Another completely irrational cereal rule was that we could put one spoonful of sugar on a non-sugar cereal (to make it more palatable), but none on a sugar cereal. So the other day I decided to test out my parents wisdom. I chose Corn Flakes and Sugar Pops as my two cereals. Corn Flakes has 3 grams of sugar per serving (of course the way my brothers and I pour cereal, there is probably 6 grams of sugar per serving). Sugar Pops has 10 grams (20 grams the way we pour sugar). So how much in a spoonful of sugar? I weighed a spoonful of white granulated sugar and came up with a mass of 14 grams. So even accounting for the extra large bowl of cereal we had, the way we ate it there was just as much sugar in a "non-sugar" cereal as there was in a "sugar" cereal. Why not just let your kids have whatever cereal they want? That is what I do now.
Parents come up with all sorts of crazy rules to try and reign in our kids. Growing up you recognize this and swear that you will never do that when you are a parent, and then you find yourself doing the exact thing you swore to high heaven would never happen. Turns out, kids have a mind of their own and without rules (sometimes even with rules), they would probably get themselves run over or worse. I never wore a bicycle helmet growing up, not even in the Boy Scout Road Rallies I attended. My wife is adamant about our kids wearing their bicycle helmets, I'm OK with that. She feels it makes them safer (and it probably does in a small statistical way), so I don't fight it.

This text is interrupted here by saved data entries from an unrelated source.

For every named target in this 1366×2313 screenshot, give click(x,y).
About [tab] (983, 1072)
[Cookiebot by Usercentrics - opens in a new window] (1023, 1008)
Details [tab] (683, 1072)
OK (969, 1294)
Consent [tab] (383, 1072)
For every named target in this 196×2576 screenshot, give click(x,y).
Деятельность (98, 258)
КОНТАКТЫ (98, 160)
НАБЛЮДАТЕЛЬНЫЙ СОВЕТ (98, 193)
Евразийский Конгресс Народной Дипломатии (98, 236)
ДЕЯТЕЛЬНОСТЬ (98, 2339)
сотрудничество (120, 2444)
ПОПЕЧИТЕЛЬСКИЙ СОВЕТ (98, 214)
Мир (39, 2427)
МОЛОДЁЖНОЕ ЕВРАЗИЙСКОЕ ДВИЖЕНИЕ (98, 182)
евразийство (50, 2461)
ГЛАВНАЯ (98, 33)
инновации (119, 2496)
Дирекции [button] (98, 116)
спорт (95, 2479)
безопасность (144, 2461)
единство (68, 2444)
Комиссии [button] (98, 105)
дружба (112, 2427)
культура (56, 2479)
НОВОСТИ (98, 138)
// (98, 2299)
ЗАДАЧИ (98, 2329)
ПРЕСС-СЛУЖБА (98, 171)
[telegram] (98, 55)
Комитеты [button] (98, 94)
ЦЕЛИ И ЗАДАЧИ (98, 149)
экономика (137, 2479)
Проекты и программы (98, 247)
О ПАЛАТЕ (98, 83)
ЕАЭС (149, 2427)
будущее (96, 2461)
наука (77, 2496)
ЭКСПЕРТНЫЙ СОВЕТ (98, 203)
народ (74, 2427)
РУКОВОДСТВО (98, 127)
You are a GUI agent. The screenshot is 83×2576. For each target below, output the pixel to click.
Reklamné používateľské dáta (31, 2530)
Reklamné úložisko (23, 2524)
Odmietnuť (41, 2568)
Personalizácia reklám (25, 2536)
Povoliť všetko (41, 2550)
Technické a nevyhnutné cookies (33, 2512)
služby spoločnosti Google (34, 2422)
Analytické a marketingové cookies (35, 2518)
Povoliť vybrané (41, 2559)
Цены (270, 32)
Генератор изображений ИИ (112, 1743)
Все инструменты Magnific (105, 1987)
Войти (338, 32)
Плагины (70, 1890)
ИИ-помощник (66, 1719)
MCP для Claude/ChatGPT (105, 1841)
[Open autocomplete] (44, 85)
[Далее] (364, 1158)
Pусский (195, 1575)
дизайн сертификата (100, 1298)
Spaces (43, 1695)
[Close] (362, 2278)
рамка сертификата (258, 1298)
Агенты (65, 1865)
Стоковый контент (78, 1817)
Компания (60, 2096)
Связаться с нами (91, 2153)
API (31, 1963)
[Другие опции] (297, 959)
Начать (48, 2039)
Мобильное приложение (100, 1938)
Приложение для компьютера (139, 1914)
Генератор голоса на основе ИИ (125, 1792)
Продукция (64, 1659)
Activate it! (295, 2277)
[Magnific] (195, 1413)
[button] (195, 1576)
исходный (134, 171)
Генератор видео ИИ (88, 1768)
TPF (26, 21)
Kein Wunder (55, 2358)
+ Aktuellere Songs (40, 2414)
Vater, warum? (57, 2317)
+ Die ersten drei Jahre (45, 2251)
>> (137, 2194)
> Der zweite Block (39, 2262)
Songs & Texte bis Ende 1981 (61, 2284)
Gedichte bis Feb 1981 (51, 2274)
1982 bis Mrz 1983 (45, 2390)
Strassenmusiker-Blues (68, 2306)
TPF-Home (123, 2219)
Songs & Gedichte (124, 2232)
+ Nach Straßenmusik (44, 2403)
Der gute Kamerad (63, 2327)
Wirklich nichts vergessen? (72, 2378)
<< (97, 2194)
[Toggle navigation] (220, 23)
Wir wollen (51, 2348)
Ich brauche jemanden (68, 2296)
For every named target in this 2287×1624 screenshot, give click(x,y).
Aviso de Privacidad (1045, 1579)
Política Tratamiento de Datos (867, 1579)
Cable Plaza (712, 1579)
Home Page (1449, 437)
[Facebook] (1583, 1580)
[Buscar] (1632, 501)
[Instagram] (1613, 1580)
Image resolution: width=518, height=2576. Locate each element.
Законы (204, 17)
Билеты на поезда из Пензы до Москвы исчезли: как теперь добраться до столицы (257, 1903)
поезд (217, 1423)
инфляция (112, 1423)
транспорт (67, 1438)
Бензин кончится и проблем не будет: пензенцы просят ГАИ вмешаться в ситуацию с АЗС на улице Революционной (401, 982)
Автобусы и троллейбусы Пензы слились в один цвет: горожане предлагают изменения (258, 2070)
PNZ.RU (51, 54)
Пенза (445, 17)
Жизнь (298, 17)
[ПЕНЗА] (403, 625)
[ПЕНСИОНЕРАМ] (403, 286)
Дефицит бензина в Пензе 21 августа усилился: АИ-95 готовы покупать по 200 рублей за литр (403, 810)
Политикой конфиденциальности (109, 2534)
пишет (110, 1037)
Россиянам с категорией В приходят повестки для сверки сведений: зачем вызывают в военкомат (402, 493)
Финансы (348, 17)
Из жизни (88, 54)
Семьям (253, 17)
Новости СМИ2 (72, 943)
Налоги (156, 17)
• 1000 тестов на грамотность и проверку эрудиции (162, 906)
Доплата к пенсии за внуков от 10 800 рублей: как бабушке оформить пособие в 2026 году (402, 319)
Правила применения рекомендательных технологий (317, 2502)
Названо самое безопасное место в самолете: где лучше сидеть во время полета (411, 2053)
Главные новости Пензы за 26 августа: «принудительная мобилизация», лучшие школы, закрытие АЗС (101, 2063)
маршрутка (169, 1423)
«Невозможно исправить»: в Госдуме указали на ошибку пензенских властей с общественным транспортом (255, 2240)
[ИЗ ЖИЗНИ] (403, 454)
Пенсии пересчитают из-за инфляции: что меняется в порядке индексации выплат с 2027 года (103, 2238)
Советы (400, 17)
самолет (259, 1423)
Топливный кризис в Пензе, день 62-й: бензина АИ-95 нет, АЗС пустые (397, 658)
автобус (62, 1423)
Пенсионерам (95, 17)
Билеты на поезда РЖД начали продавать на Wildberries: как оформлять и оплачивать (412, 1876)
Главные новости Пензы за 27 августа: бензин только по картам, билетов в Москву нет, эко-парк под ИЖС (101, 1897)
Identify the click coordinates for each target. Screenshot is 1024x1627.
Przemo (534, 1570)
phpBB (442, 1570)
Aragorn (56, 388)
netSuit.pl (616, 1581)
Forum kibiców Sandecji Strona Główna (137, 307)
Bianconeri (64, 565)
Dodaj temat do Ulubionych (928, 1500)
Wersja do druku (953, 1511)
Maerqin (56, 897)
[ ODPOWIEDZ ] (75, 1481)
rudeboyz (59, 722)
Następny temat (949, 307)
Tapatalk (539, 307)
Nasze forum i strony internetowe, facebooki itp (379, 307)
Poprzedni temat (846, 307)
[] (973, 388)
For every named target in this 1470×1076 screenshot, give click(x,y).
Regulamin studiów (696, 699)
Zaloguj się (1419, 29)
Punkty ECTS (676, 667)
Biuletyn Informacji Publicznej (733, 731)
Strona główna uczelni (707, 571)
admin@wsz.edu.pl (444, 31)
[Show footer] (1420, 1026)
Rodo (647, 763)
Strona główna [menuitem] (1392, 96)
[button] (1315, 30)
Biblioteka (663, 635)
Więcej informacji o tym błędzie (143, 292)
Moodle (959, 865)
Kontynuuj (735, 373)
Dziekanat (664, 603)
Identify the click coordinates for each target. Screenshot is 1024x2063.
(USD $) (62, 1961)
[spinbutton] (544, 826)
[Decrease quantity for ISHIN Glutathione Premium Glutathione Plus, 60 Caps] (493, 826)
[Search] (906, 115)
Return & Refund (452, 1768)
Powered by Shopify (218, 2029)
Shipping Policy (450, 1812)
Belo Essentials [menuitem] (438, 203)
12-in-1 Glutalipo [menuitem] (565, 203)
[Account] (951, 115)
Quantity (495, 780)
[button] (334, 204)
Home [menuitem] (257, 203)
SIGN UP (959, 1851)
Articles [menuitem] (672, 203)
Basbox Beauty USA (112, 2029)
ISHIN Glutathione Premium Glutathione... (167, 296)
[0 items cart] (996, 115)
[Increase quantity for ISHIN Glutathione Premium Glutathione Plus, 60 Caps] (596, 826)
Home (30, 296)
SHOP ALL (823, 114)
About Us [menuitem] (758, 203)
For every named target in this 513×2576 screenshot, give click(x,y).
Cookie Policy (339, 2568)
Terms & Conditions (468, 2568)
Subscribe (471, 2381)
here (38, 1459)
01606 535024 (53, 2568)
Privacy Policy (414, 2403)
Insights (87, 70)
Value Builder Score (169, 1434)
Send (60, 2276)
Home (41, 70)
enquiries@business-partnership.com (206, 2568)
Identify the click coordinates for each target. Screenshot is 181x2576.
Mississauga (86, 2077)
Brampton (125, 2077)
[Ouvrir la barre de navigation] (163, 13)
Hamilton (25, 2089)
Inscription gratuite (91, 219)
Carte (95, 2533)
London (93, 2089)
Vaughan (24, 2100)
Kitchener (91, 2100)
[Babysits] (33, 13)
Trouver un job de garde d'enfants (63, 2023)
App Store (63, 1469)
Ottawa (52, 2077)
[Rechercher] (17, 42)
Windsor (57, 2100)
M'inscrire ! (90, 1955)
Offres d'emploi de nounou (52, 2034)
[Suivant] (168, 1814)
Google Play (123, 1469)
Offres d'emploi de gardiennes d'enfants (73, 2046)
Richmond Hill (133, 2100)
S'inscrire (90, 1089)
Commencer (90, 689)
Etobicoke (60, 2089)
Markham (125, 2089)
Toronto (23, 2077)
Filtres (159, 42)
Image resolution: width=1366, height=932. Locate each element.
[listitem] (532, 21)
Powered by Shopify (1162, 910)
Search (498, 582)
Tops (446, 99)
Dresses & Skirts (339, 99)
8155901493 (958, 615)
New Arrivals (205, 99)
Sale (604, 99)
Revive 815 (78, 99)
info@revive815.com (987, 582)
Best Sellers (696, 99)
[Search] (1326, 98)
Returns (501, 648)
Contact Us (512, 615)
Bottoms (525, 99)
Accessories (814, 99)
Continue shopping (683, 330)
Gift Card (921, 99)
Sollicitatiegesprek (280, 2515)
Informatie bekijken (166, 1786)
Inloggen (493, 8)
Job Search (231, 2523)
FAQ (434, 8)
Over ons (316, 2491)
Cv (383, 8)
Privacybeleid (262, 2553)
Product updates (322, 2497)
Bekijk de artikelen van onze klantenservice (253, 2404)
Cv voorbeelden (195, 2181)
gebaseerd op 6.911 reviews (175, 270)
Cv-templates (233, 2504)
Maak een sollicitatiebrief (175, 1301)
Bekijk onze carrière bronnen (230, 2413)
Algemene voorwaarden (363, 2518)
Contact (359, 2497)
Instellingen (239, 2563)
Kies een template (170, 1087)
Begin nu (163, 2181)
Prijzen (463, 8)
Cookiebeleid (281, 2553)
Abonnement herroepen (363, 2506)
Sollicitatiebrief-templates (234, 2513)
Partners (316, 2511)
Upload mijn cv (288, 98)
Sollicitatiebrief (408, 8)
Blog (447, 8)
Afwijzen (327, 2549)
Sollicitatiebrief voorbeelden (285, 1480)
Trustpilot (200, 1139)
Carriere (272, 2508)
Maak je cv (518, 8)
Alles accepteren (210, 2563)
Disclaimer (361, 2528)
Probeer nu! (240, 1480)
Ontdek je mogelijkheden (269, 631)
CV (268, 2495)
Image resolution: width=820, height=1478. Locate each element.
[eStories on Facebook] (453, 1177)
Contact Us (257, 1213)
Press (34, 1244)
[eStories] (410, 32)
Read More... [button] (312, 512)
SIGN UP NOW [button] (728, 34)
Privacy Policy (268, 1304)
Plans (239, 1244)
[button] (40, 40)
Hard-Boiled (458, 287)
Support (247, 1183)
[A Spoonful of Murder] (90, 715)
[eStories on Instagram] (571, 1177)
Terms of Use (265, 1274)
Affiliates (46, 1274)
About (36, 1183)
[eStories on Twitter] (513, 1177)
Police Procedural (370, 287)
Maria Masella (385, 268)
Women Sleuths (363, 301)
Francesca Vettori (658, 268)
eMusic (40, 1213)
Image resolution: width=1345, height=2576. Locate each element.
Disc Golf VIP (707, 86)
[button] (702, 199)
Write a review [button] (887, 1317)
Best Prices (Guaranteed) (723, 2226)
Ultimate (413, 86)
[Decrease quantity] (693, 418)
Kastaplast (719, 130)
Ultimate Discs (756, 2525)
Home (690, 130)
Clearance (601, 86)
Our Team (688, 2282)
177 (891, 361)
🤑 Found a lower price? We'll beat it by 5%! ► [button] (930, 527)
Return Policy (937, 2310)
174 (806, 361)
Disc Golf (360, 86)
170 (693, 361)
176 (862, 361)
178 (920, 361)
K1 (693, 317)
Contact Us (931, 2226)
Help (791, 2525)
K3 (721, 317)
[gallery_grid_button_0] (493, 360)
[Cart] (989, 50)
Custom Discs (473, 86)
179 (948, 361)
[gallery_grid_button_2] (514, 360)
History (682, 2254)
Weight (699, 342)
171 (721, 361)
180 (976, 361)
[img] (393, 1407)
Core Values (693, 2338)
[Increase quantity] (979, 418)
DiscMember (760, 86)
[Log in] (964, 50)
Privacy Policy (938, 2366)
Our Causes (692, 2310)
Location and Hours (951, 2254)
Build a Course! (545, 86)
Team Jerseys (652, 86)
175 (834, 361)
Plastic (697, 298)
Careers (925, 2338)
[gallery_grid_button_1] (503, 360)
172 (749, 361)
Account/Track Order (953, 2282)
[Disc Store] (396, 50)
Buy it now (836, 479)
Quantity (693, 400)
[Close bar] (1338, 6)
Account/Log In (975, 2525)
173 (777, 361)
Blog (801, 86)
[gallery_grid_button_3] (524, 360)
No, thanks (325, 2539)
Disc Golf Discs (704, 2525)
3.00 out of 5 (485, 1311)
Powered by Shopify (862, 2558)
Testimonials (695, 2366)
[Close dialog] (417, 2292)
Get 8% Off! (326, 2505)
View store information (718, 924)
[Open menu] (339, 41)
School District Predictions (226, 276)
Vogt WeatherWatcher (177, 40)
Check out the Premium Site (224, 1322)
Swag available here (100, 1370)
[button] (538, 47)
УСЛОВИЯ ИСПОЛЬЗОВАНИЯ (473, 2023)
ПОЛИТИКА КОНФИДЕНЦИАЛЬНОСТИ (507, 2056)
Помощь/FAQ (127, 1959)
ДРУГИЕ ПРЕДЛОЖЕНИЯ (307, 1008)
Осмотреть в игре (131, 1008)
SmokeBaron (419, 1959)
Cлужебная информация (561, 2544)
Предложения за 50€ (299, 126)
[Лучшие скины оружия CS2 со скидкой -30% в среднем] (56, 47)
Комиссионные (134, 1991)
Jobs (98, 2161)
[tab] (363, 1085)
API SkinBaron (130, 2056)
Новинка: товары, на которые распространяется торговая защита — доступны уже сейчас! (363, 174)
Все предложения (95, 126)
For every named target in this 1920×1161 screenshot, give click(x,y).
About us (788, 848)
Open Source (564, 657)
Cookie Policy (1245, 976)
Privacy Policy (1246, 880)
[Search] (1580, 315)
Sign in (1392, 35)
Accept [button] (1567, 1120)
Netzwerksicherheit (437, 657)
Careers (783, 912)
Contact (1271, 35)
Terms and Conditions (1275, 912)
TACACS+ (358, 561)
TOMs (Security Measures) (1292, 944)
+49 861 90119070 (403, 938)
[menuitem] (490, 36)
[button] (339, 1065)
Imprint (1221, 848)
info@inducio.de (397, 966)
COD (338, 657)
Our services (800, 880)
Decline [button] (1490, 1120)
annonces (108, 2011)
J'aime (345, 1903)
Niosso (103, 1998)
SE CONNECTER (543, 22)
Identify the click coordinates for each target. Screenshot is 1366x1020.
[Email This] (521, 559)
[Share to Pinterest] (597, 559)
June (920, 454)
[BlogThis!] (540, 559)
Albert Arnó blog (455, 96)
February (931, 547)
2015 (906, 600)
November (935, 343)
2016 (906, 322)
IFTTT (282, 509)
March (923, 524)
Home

Every now and then I try to purge myself of the crazy rules that my parents ingrained in me. It usually doesn't work. You could almost say that parenting is sort of like brainwashing your kids into doing what you think is right for society. Without the brainwashing, you never know how the kids will turn out. And right now, with the chaos they already cause around the house, I want to hang on to as much control as I can.
I think there's as much merit in them learning to deal with rules they may or may not understand or agree with, as in any benefit of the rule by itself.
ReplyDeleteIn setting boundaries with kids, they get used to the existence of those boundaries and to the fact that there are consequences if they stray from them.
This can have a huge impact on preparing them for the relatively structured life they will encounter in the future.
It doesn't guarantee that they'll respond well to rules or abide by them...they are, after all, human and capable of acting outside their conditioning...but it does increase the chances that they'll be able to cope better in the future with a boss who sets arbitrary and nonsensical rules that they have to deal with.
It is important not to take it so far that you brainwash them into mindlessly following whatever a person in a position of authority tells them, but teaching them to pick their battles wisely can carry them far in life.
Parenting is always a balancing act.